Most battery chargers have an LED indicator, or at the very least, have a rate of recharge that you can use with the mAh to determine how long you should be charging it for.
Do your best to not overcharge it—set timers, ask someone nearby to unplug your battery for you when it charges, or set reminders on your phone. Whatever it takes, just don’t overcharge.
Do You Need a License to Ride One?
Okay, so here’s the tricky bit of business—no, you do not need a license to operate an electric unicycle yet.
At the time of writing this, it’s 2020 and the world is crazy, so laws around electric unicycles aren’t exactly top priority for lawmakers in just about any state right now.
But it’s more than likely that laws are about to come down, and come down hard in the next two to three years.
It’s anticipated by many individual members of the electric unicycle community via forums and social media that we have about three years before strict laws come into play.
That being said, this is for some areas, but not all. In some places, you do have to have a license to operate it, especially if it goes over a certain MPH.
Electric unicycles can be pretty wild, like the Gotway on our list that hits 30 MPH.
That’s the average speed limit for most streets in the United States, and enough speed (for a car) to collide with someone and fatally injure them.
Of course it should be regulated and require licensing.
Some electric unicycles will have a low enough maximum speed that the police won’t pay you any mind.
In states like Florida, there are laws that say you cannot use electric vehicles on any public property, though.
Technically, any traffic court judge would argue that an electric unicycle is an electric leisure vehicle, so you can’t really get away with it.
That means no parks, no public parking lots, or anything of the sort (which usually means skate parks if they’re owned by the city).
However, you can use it on private property. That means your own, as well as private property of others with their exclusive permission.
While this isn’t something that everyone is going to approve of, you might get the right to use parking lots on weekends at places that are only open Monday through Friday, or church parking lots so long as mass isn’t in session.

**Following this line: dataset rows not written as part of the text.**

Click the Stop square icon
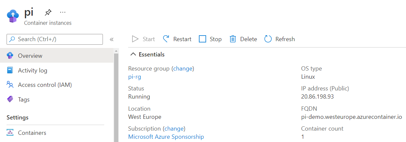The width and height of the screenshot is (406, 142). click(x=203, y=39)
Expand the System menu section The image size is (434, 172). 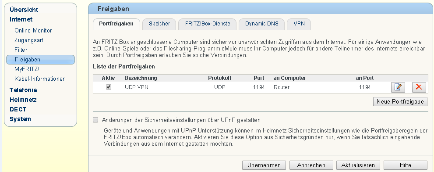coord(20,119)
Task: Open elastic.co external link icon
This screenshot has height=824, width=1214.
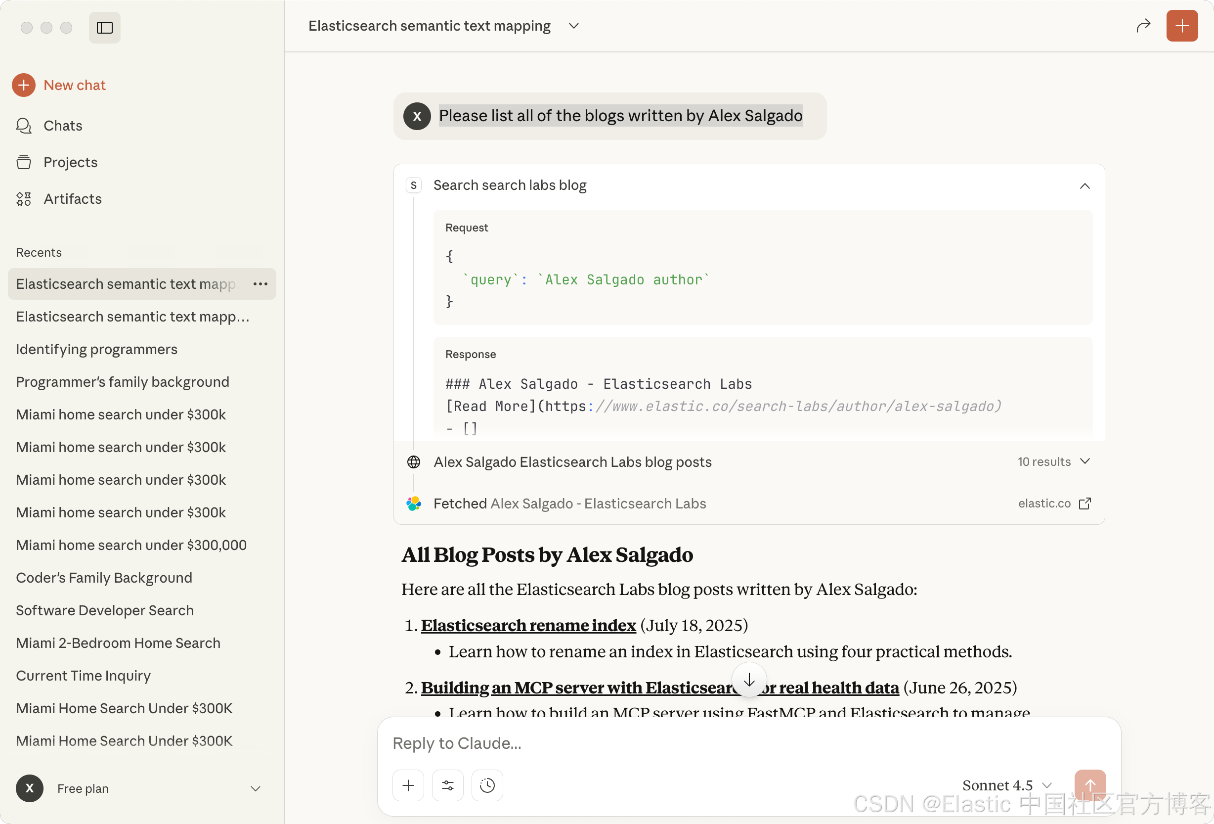Action: 1084,503
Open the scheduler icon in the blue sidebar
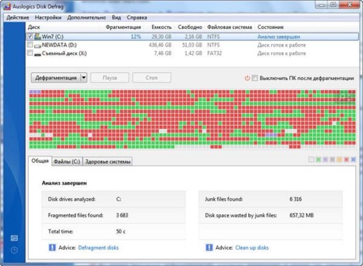363x266 pixels. (x=14, y=238)
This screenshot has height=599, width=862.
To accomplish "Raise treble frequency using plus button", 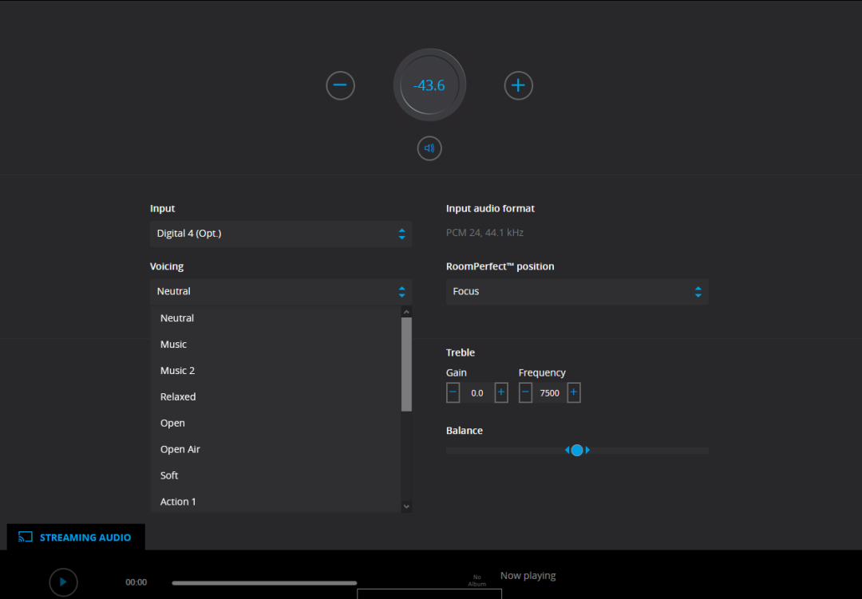I will pos(574,392).
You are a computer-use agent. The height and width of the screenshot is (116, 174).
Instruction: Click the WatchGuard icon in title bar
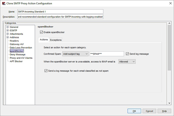point(3,4)

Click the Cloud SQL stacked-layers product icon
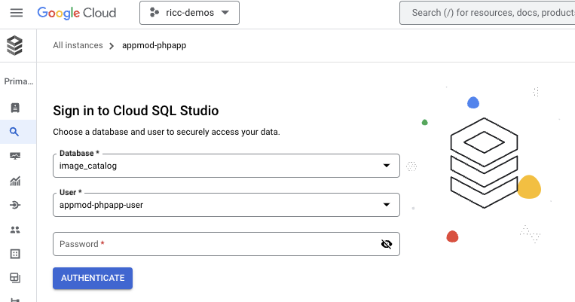point(15,46)
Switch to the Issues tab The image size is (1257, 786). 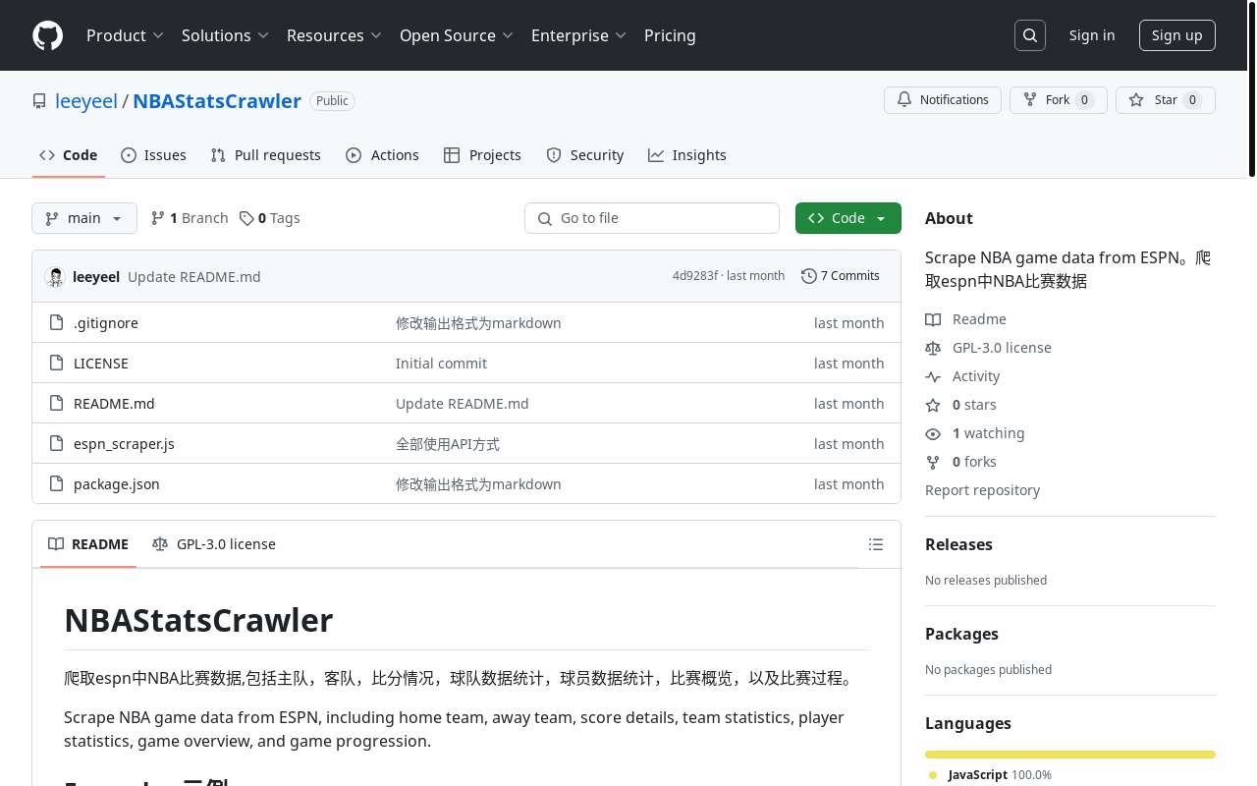point(153,155)
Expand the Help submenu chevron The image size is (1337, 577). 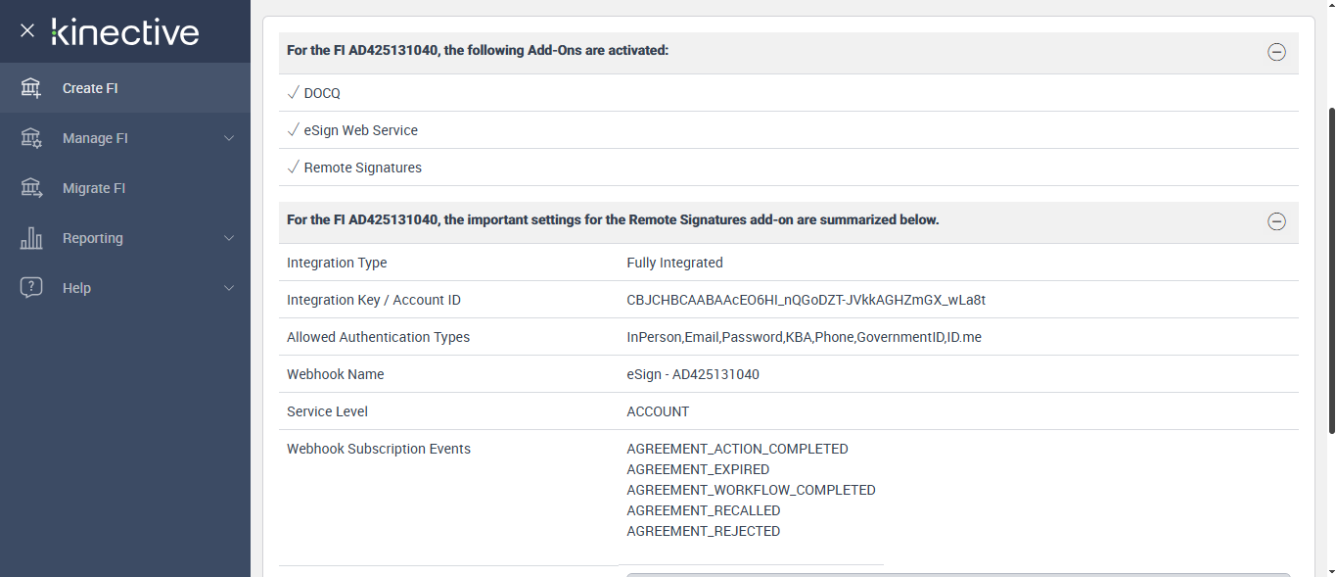[x=229, y=288]
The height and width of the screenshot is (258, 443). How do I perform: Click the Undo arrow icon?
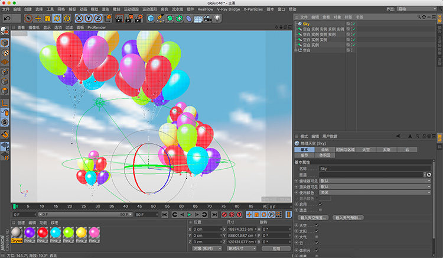click(6, 18)
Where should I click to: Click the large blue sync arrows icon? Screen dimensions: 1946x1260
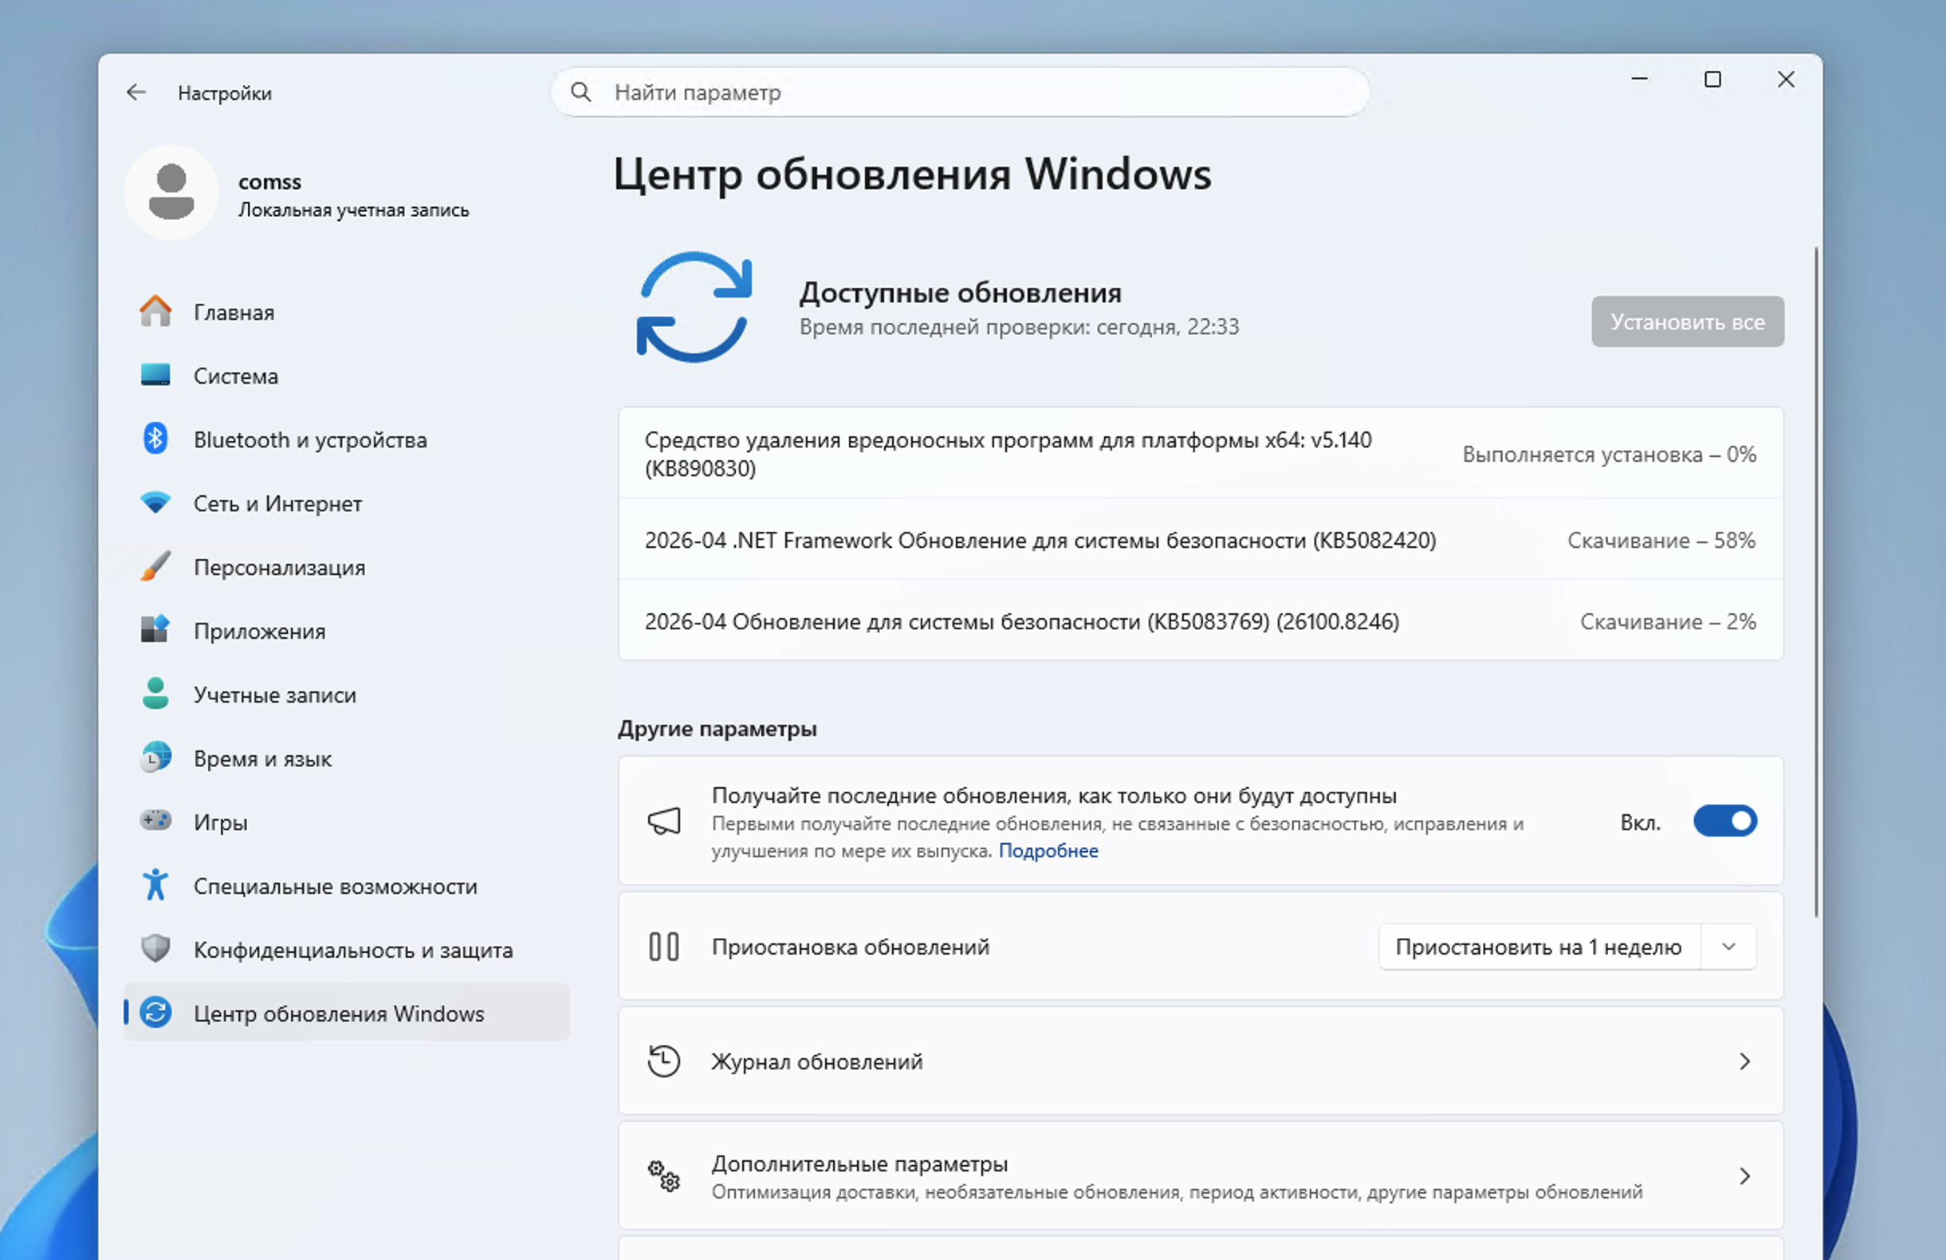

Things like that. This is rampant in Florida, but some other state laws may change to mimic them, so be prepared and remain updated on your local and state laws.
Electric Unicycles Are Sure To Catch Attention
Ask yourself this: when was the last time you saw someone riding a manual unicycle?
They’re definitely an attention-grabbing way to get around, but they’re also extremely handy and compact compared to electric bicycles.
If this doesn’t tickle your fancy, that’s okay; you can consider getting an electric skateboard for something that’s a little more low-profile.
Learning to ride an electric unicycle actually has a fairly steep learning curve.
Most people assume it’s just a hop-on-and-ride kind of thing, but it’s entirely different than even riding a manual unicycle.
If you’re up for the challenge (and a ton of fun), it’s definitely worth your time to try out.
It’s a compact way to get around, but on top of it, it’s extremely unique.
I’m willing to bet that you’ll be the only one of your friends to have one of these.